Une étude américaine le suggère : Les troubles du sommeil sont un facteur de risque d’Alzheimer

Une étude menée par des chercheurs américains suggère, dans ses résultats publiés dans la revue scientifique Plos Genetics, que les troubles du sommeil pourraient contribuer à l’apparition et à la progression de la maladie d’Alzheimer.
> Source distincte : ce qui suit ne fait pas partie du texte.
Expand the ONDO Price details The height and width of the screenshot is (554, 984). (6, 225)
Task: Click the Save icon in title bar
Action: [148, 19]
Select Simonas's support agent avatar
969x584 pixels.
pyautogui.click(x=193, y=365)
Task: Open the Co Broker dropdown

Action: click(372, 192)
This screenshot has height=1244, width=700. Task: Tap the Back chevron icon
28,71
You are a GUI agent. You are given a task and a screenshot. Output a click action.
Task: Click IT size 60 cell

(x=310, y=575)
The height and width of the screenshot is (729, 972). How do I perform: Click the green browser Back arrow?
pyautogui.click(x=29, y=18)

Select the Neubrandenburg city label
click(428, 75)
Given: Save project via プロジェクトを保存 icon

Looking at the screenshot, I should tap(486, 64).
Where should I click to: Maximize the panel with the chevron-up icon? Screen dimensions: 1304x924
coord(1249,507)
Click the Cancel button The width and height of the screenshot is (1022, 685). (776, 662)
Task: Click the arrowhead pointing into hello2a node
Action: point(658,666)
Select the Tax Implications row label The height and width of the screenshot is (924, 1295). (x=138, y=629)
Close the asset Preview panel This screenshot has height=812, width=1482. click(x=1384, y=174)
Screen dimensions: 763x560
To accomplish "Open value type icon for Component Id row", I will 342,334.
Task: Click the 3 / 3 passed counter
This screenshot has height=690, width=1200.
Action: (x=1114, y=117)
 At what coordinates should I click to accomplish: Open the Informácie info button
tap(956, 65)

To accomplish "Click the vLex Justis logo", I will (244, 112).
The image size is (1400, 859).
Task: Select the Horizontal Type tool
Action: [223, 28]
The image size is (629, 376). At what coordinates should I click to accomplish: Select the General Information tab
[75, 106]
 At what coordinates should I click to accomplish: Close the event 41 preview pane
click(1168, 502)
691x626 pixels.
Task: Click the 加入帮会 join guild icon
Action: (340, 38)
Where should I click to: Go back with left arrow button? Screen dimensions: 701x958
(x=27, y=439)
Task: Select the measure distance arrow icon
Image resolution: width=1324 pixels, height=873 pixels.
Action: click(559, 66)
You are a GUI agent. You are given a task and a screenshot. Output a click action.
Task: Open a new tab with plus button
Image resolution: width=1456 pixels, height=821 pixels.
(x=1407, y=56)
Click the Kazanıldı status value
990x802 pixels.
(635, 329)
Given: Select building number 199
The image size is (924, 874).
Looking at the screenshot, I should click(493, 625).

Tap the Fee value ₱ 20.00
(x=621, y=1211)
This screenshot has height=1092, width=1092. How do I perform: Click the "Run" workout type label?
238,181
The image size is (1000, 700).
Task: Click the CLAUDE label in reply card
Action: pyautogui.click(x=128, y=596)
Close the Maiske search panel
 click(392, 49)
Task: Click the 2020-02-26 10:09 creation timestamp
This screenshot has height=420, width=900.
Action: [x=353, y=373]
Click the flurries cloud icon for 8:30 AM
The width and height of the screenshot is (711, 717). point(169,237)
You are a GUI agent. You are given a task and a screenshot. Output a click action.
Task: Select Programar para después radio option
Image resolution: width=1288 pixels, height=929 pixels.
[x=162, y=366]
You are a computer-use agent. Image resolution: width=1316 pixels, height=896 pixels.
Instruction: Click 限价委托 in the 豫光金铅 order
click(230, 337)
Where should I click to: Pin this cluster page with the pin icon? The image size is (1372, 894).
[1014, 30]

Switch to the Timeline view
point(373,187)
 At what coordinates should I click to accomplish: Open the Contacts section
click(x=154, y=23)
Pour déterminer si le manque du sommeil est bien un facteur de risque de la maladie d’Alzheimer, les chercheurs ont démarré leur travail scientifique en partant de l’hypothèse que lorsqu’on tombe dans les bras de Morphée, le cerveau en profite pour évacuer les déchets accumulés, dont les plaques amyloïdes composées de protéine bêta-amyloïde. Ces agrégats qui se forment autour des neurones des personnes atteintes de la maladie d’Alzheimer empêchent les neurotransmetteurs de bien fonctionner.

Lors de leurs travaux, ils ont extrait des macrophages – qui ont une fonction de nettoyage – de moelle osseuse de souris et les ont alimentés en protéines bêta-amyloïde à différents moments de la journée. Grâce à des marqueurs fluorescents, ils ont pu cartographier les rythmes circadiens des macrophages. Le rythme circadien est un rythme biologique de 24 heures qui régit les processus biologiques comme le sommeil et l’alimentation.
D’’après les résultats de cette étude, les chercheurs ont observé que lorsque le rythme circadien est perturbé, les macrophages sont affectés, ainsi que le processus de nettoyage.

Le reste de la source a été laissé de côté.